Jake told me he was feeling me and demanded I kiss him. Then he put his hand on my crotch right over my dick.
“Nigger, take your fucking hand off my dick,” I growled. “If you don’t I’ll pull over, kick you out with my size 12 foot, and you can walk the fuck home.”
“Why are you so mean to me Immanuel,” he whined.
“Because I’m not feeling you. So don’t try to go there.”
He jumped time and started to criticize my friends he had met at the club, calling them “dirty” and beneath his level.
“I’m Ivy League educated,” he bragged.
“Dude, I know folks with doctorates that don’t have common sense,” I responded.
Then he jumped time again.
“I hope I’m not HIV positive.”
“Dude what the fuck are you talking about?”
“I’m in love with this dude and I fuck him raw. I found out he is HIV positive and I kept fucking him. I’ve fucked him like 30 times.”
“Jake, are you crazy? Put on a condom dude. You know better than that. We’re not some young kids. Go get an HIV test next week.”
I couldn’t wait to get him home. Phil had to come down to let us into the condominium building.
“I’m going to have a talk with Phil man,” I said to Jake.
“No please don’t tell him all this,” Jake whined like a five-year old trying to get a friend not to tattle on him.

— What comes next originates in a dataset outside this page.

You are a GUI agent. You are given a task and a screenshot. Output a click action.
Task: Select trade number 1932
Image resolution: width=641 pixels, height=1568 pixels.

I sat both of them down in the lobby. I told Phil Jake had been calling me repeatedly since last summer but I did not tell him Jake had been hitting on me. I didn’t bring up the HIV issue either. I just told Phil that Jake needed help and how the hell could he put up with his bullshit.
Jake jumped time again. “I don’t want to hear this,” he said, probably trying to cut he conversation short before I told the real dirt. “Let’s go Phil.”
I pushed him back down the sofa. “Nigger, if you get up again before I’m ready for you to leave I will beat…the…fucking…shit..out…of…you,” I growled, emphasizing each word,
Jake sat down and shut the hell up. Phil just looked weary. It was two o’clock in the morning.
“Look, I don’t have time for your issues,” I said to the both of them. “I got issues too. I just separated from my wife, moved out and embarked on a new life, and am starting a new career. But you don’t see my whining and complaining. If you two are going to break up, just break up.”
Phil finally ended the conversation. He said he and Jake were making plans to separate. I couldn’t argue with that. I gave Phil a heartfelt hug and I rolled the fuck out, leaving the two of them to their misery.
This morning Jake sent a picture message on my phone. An image of a breakfast table after the meal is over. Plates with half eaten food on them. Crazy. Dumb. Shit.
I erased it and did not answer back.